June 1, 2008 at 10:56 PM · Seph's answer:

I'm just addicted,can't stop

sometimes,I know I play out of tune.

please help--I know you all

have the same problem

from time to time

but I just can't get over all the assaults

the pieces take me toward.

my armored coating has

various dents

which must be smoothed over-now !!!

June 1, 2008 at 11:24 PM · Pianos are never in tune - not as long as they are tuned in equal temperament. They are just equally out of tune everywhere, when "properly" tuned. Same with any fretted instrument.

I really like the Preston Hawes quote above.

Try this simple experiment: Tune your violin as perfectly as you can in open fifths. Then play an open D against a B on the A string. Adjust it till all dissonances are gone. Then without moving your finger, rock your bow over so you are playing the B against an open E string. If you have good ears, it will sound pretty bad, and will take some adjustment to sound right.

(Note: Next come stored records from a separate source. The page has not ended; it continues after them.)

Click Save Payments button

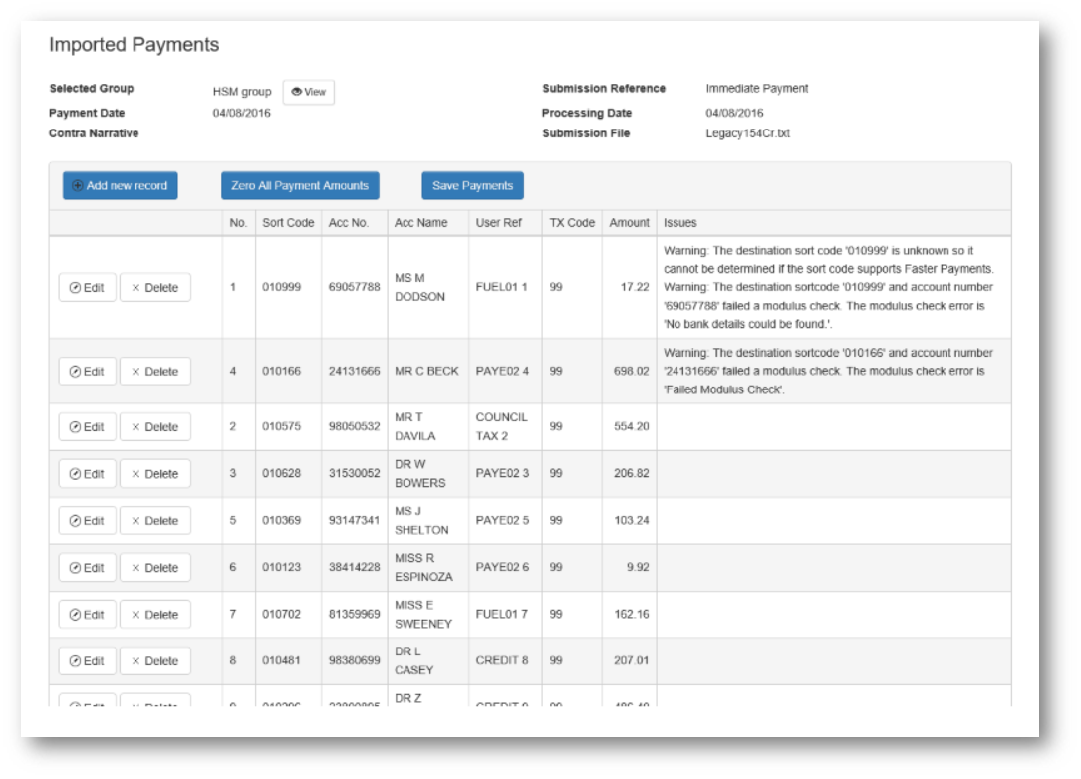(x=472, y=186)
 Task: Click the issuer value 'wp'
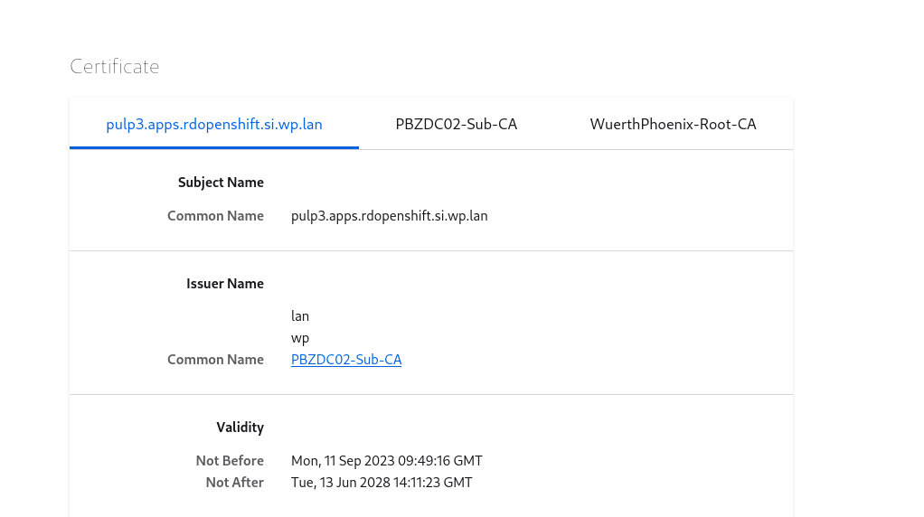300,338
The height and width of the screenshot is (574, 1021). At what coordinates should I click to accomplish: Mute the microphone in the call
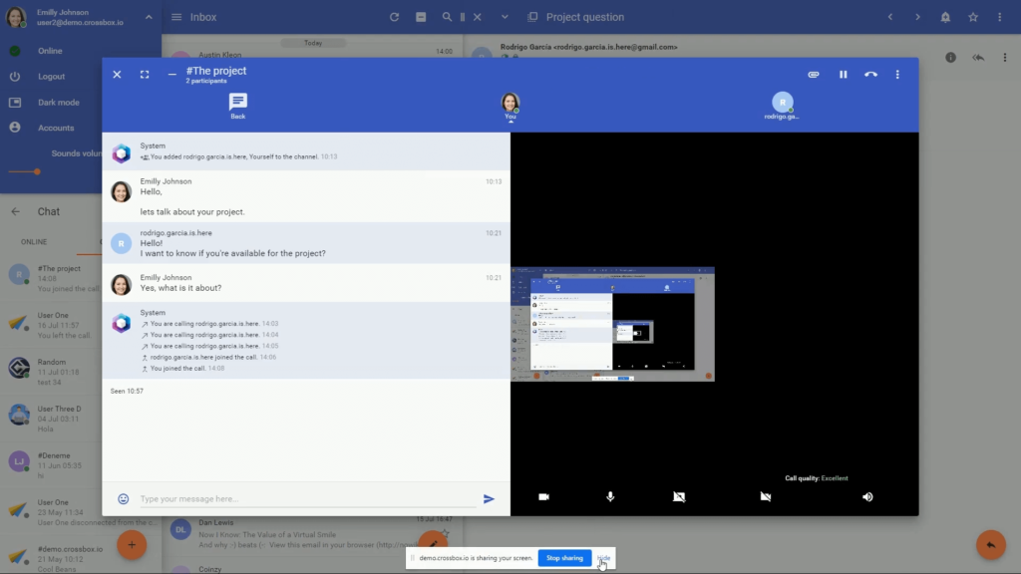610,496
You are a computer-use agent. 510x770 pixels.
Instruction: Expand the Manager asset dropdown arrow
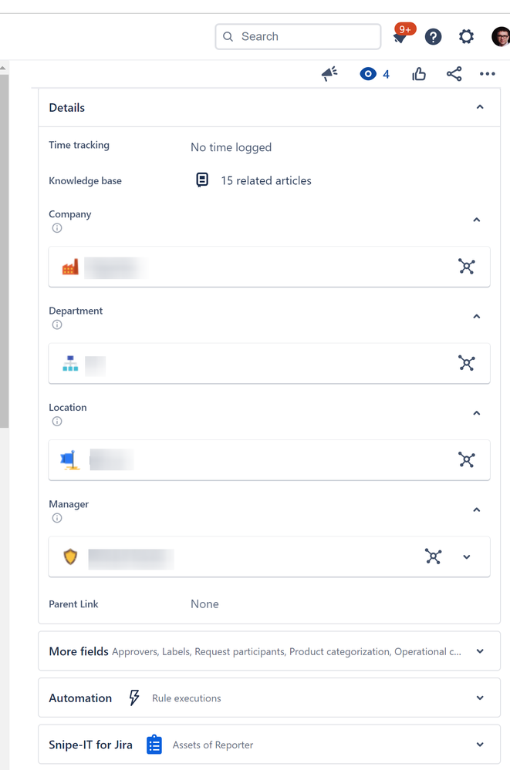(x=467, y=556)
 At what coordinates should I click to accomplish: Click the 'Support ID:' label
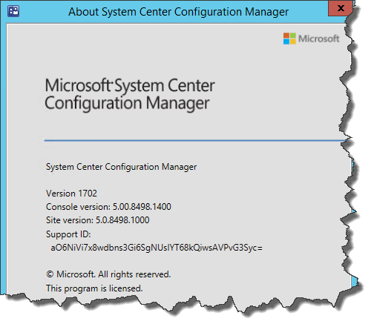68,234
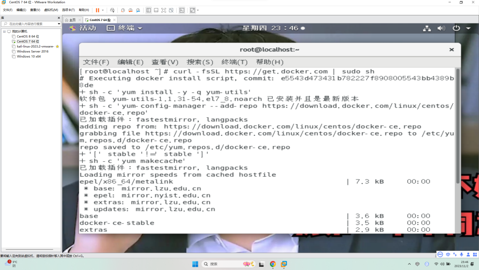This screenshot has height=270, width=479.
Task: Click the GNOME network status icon
Action: click(x=427, y=28)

Which "B" is in tune? The answer is both.

Intonation is indeed relative. Good intonation is basically what sounds good at the time and in the extant circumstances. Intonation that works in one frame of reference doesn't necessarily work in another. Just ask any member of a good quartet....

June 2, 2008 at 12:03 AM · I realize it probably sounds like I don't like violin at all, but it's quite the opposite. If I could choose to play any instrument, I'd pick between the piano, the cello, and the violin. The piano is great because it has the biggest repertoire. The cello is lovely because of it's deep tone and relative ease to play in tune. The violin is lovely because of it's vast (though tiny compared to piano) repertoire and beautiful singing tone. The piano is great because you can play rich, complex textures, but a pianist can't make a single note interesting. The violin somewhat mimics a singer's voice, which can enthrall us with a single note.

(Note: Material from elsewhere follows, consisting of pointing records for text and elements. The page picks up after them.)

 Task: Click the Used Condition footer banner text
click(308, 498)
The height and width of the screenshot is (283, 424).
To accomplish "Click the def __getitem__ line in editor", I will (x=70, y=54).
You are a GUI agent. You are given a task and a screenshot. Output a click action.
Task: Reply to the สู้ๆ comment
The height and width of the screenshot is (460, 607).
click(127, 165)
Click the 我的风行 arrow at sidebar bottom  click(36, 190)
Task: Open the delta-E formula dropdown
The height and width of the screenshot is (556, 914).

Not to sound rude, but I'm quite familiar with the differences between equal and just temperament. When I say "in tune" on violin, especially in solo pieces, I mean just temperament, whereas with a piano, I mean equal temperament.

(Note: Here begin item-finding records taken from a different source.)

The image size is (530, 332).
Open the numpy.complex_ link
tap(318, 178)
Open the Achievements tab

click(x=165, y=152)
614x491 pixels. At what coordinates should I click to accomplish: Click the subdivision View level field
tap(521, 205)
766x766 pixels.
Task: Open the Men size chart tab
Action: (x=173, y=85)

Pianos are in tune when properly tuned, obviously (equal temperament wise), but quickly fall out of tune. I never tune to a piano except to tune my A string and can't understand people who do.

Thank you for your thoughtful response, Charles C. That's the kind of input I'm looking for.

June 2, 2008 at 12:29 AM · All I will say----Pianos are the MOST out of tune instruments in existance.

June 2, 2008 at 12:36 AM · "but a pianist can't make

a single note interesting"

I love it !!!!!!!!!!!!!

its true !!

June 2, 2008 at 12:44 AM · Why fret about intonation when you can easily just cover everything with 1/2 step wide vibrato ? Seriously, intonation is a subjective matter and there are many recordings made by esteemed violinists that contain deliciously out-of-tune passages....leading tones are so much more pregnant when played sharp.....whole step trills don't sound in tune unless they're played sharp. Alexander Schneider stopped playing piano

& violin literature claiming that the two brands of tuning were incompatible and painful to him...yet his own recordings sometimes reveal an inordinate perhaps "personal" tuning system generally not accepted in the free world...such fun.

June 2, 2008 at 01:15 AM · A piano is only out of tune relative to other tuning systems. If you tuned a piano in Pathagorean tuning, you'd have beautiful perfect intervals, but when most of the chords you struck would be very much out of tune. It's the same with Just intonation or mean-tone temperament. You would be able to play beautiful chords in some keys, but if you were to modulate to a different key, the chords in that key would be out of tune.

On the violin we have to go between systems. The best example of this is the opening chord in the G minor solo Sonata of Bach. On this chord the Bb has to be played a tiny bit sharp in order to be in tune with the high G, but if we used that same Bb a few notes later in the decending scale it would be sharp. Therefore we have to use two different B flats if we want to play in tune.

Here's the relationship between Pythagorean tuning and Equal temperament in Cents (100 cents = a semitone). In both systems the octave is tuned perfectly and it equals 1200 cents. (The Pythagorean numbers are rounded to the nearest 10th)

C= 0 ; C= 0

C#=113.7 ; C#=100

D= 203.9 ; D= 200

Eb=294.1 ; Eb=300

E= 407.8 ; E= 400

F= 498 ; F= 500

F#=611.7 ; F#=600

G= 702 ; G= 700

G#=792.2 ; G#=800

A= 905.9 ; A= 900

A#=996.1 ; A#=100

B= 1109.8 ; B= 1100

C= 1200 ; C= 1200

This being the case, all major intervals and the Perfect 5th in Pythagorean tuning are higher relative to the Equal temperament system.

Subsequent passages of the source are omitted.